To implement the third option, we have to know the thread ID in which the foreign code is running, and this is a non-trivial task that seems to be non-portable. For now I'm targeting usual Linux OSes so I assume that gettid exists.

We could call gettid from within Haskell code, but this doesn't ensure that the thread that would emit the event is the same thread that will run the foreign call, so the only way to circumvent this is by using the Eventlog API directly from within the foreign code.

In particular, if we want to finally call the foreign function bar_c, we are now going to create a wrapper over it emitting the event to the eventlog (we will do it in a much more comfortable way later on):

-foreign import ccall safe "bar_c" bar_c :: IO ()
+foreign import ccall safe "bar_wrapper" bar_wrapper :: C.CInt -> IO ()


{-# NOINLINE bar_cnt #-}
-bar_cnt :: IORef Int
+bar_cnt :: IORef C.CInt
bar_cnt = unsafePerformIO $ newIORef 0

bar :: IO ()
bar = do
  c <- atomicModifyIORef' bar_cnt (\c -> (c + 1, c))
  traceEventIO $ "START " <> c <> " bar"
  traceEventIO . (<>) ("ANN_CCS " <> c <> " bar ") . show =<< ccsToStrings =<< getCurrentCCS undefined
- bar_c
+ bar_wrapper c
  traceEventIO $ "END " <> c <> " bar"

Where bar_wrapper will be defined as:

#define _GNU_SOURCE
include "<stdlib.h>"
include "<unistd.h>"
include "Rts.h"
include "Trace.h"
include "Capability.h"

void bar_c() {
    ...
}

void bar_wrapper(int counter) {
    pid_t tid = gettid();
    ssize_t bufsz = snprintf(NULL, 0, "ANN_TH %d %s %d", counter, "bar", tid);
    char* buf = malloc(bufsz + 1);
    snprintf(buf, bufsz + 1, "ANN_TH %d %s %d", counter, "bar", tid);

    // there is no Haskell capability running this, so just assign it to the MainCapability
    traceUserMsg(&MainCapability, buf);

    free(buf);
    bar_c();
}

Now we are going to get an event that will tell us the OS thread ID for the call to bar indexed by the counter that we provide. Note that we need to include some RTS headers to bring into scope the definitions for the functions and types used in the wrapper.

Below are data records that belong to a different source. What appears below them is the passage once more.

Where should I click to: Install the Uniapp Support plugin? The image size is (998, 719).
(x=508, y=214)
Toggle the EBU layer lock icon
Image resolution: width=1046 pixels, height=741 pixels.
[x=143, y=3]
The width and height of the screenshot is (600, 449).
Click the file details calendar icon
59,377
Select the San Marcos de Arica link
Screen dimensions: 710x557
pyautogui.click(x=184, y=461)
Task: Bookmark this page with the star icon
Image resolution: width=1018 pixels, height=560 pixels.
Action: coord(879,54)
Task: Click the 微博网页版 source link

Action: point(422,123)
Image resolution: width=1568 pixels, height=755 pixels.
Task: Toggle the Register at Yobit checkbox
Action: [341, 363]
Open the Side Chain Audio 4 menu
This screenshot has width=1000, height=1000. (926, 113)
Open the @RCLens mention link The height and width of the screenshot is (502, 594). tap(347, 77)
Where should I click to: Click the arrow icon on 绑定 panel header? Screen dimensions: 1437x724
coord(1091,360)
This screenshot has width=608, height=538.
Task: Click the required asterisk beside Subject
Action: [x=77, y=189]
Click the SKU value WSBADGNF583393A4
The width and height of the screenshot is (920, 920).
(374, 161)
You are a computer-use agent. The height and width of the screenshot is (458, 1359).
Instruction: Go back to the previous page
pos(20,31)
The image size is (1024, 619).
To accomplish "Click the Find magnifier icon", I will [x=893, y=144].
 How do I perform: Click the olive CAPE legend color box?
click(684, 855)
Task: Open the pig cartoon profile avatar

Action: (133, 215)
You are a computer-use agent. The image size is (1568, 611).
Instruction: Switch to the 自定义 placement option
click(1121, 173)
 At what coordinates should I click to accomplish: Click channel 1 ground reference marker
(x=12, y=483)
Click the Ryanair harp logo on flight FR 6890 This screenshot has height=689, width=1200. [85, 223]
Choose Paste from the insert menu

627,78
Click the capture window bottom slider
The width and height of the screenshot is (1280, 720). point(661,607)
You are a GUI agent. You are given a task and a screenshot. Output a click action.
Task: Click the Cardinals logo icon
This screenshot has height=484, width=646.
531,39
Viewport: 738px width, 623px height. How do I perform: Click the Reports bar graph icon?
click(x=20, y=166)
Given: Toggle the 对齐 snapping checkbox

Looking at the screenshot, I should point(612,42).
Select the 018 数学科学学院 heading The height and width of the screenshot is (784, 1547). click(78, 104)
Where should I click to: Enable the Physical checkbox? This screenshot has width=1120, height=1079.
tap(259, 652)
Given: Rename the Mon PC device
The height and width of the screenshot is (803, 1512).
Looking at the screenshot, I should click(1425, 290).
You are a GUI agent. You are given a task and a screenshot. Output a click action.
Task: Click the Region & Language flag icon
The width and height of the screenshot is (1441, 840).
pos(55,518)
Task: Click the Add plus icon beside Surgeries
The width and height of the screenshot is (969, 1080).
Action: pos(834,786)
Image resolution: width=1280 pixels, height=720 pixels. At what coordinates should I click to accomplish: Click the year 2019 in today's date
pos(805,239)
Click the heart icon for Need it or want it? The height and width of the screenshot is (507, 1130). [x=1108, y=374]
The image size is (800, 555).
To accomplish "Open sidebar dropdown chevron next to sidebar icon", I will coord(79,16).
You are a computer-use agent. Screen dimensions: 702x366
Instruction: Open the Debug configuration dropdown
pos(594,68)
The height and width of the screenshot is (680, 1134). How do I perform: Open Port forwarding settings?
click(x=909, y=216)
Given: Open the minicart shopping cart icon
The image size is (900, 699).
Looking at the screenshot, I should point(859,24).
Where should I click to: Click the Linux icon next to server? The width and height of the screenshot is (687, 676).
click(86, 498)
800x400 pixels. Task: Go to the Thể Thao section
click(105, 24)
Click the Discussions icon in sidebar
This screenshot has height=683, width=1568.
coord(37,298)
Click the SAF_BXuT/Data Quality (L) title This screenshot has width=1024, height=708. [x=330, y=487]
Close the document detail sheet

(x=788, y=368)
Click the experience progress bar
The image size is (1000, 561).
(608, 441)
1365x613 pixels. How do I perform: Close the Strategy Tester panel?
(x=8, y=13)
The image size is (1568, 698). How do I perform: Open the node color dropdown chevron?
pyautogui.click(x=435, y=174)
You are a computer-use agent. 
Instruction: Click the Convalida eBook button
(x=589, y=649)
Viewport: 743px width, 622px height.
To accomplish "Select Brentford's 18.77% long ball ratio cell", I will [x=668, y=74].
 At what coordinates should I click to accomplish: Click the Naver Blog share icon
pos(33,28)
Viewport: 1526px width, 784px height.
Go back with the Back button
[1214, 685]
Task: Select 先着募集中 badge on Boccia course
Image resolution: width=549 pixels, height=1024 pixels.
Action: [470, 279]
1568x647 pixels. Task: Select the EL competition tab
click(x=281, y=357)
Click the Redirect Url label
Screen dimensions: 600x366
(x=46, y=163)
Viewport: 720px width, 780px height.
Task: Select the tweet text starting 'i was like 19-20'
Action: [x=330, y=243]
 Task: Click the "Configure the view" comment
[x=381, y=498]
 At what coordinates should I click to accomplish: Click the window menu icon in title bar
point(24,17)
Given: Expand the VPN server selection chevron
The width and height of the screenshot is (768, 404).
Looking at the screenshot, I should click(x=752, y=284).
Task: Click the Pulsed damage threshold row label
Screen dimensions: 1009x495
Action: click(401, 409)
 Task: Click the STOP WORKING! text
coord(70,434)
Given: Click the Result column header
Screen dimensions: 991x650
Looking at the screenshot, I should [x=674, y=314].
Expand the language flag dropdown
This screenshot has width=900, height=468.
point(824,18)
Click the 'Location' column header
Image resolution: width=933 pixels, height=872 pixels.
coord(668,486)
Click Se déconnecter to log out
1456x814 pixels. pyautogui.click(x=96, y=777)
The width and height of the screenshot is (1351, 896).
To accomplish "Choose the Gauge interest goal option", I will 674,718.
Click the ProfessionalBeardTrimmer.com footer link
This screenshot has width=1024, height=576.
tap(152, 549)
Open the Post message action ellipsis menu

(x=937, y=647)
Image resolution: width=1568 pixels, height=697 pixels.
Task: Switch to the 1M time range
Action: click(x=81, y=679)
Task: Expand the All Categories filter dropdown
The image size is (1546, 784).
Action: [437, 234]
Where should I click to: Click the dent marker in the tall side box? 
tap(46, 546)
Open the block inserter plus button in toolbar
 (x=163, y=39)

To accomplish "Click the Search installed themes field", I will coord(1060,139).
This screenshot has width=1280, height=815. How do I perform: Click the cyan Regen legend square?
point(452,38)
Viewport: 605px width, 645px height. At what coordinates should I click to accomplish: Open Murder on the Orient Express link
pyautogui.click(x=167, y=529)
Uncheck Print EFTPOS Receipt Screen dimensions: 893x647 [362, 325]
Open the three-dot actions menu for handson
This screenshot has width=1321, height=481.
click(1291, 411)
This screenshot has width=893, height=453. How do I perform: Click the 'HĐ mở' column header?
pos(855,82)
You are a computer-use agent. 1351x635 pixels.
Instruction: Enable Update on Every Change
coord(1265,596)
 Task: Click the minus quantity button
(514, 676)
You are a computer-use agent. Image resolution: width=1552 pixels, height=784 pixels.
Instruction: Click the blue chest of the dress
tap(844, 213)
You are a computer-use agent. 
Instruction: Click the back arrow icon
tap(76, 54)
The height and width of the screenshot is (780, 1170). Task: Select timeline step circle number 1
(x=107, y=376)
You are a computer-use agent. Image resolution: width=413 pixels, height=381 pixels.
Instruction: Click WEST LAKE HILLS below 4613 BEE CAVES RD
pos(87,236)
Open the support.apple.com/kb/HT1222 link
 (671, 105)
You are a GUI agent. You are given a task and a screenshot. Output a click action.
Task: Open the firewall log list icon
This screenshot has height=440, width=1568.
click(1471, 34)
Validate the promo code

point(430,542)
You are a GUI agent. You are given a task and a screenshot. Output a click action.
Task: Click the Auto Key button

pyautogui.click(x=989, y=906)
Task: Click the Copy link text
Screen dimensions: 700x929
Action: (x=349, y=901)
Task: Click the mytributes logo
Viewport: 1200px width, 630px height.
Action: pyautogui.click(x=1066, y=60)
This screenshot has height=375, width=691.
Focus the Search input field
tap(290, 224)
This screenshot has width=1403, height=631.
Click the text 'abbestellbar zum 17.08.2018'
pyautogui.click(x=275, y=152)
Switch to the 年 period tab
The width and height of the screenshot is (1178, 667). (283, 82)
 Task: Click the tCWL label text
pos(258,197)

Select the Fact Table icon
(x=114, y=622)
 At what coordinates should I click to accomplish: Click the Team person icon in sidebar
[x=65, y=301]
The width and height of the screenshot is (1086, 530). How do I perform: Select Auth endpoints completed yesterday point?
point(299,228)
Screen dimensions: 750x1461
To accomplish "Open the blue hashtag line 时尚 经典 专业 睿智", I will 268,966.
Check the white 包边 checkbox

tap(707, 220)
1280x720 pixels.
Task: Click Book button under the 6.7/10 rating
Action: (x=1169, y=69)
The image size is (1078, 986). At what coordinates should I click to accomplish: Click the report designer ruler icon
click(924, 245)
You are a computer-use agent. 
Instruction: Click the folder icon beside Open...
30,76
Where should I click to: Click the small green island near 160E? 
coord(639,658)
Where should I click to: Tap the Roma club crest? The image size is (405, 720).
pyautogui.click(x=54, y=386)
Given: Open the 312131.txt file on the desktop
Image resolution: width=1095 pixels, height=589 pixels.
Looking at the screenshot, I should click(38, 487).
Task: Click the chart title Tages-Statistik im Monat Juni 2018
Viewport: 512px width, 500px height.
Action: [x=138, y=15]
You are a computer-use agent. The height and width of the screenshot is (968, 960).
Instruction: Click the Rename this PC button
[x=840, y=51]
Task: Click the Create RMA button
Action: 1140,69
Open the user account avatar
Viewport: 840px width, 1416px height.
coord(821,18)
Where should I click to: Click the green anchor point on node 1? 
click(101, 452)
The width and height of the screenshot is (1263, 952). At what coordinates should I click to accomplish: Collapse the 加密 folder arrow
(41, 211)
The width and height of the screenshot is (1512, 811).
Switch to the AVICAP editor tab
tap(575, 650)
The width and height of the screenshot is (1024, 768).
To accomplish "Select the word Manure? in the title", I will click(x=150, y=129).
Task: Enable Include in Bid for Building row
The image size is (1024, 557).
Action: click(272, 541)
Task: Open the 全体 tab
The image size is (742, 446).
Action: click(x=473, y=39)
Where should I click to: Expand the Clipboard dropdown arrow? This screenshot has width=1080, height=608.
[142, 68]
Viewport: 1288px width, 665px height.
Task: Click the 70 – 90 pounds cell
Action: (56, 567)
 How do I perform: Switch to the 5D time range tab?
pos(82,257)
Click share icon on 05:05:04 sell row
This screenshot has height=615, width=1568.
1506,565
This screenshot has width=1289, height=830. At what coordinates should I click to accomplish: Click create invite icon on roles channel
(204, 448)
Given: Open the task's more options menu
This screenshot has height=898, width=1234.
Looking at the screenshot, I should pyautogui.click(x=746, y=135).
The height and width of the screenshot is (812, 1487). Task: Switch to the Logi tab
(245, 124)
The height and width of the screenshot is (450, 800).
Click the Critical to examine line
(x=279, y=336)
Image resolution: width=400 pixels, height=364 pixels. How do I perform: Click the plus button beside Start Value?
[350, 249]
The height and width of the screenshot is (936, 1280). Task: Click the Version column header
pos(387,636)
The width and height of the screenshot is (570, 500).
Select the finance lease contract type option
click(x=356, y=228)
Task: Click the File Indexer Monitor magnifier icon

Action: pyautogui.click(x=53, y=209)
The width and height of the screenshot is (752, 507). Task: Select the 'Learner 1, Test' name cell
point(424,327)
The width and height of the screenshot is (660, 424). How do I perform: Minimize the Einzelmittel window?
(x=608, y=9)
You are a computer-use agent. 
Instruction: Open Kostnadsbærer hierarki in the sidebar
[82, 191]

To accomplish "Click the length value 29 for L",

Thread information improved version

Making use of inline-c, we can omit the manual definition of the wrapper by using Template Haskell. We could leave the C code as is and write the following Haskell code (mylib has to be replaced with a header that describes the foreign functions we want to use, in this case bar_c):

-foreign import ccall safe "bar_c" bar_c :: IO ()

+C.verbatim "#define _GNU_SOURCE"
+C.include "<stdlib.h>"
+C.include "<unistd.h>"
+C.include "Rts.h"
+C.include "Trace.h"
+C.include "Capability.h"
+C.include "<mylib>.h"

{-# NOINLINE bar_cnt #-}
bar_cnt :: IORef C.CInt
bar_cnt = unsafePerformIO $ newIORef 0

bar :: IO ()
bar = do
  c <- atomicModifyIORef' bar_cnt (\c -> (c + 1, c))
  traceEventIO $ "START " <> c <> " bar"
  traceEventIO . (<>) ("ANN_CCS " <> c <> " bar ") . show =<< ccsToStrings =<< getCurrentCCS undefined
- bar_c
+ [C.block| void {
+
+           pid_t tid = gettid();
+           int counter = $(int c);
+           ssize_t bufsz = snprintf(NULL, 0, "ANN_TH %d %s %d", counter, "bar", tid);
+           char* buf = malloc(bufsz + 1);
+           snprintf(buf, bufsz + 1, "ANN_TH %d %s %d", counter, "bar", tid);
+
+           // there is no Haskell capability running this, so just assign it to the MainCapability
+           traceUserMsg(&MainCapability, buf);
+
+           free(buf);
+
+           bar_c();
+           } |]
  traceEventIO $ "END " <> c <> " bar"

This will produce a C file that will be linked to our program defining the wrapper function for us. Reading the inline-c documentation, one can learn how to provide even callback functions to be passed to the C code with anti-quoters.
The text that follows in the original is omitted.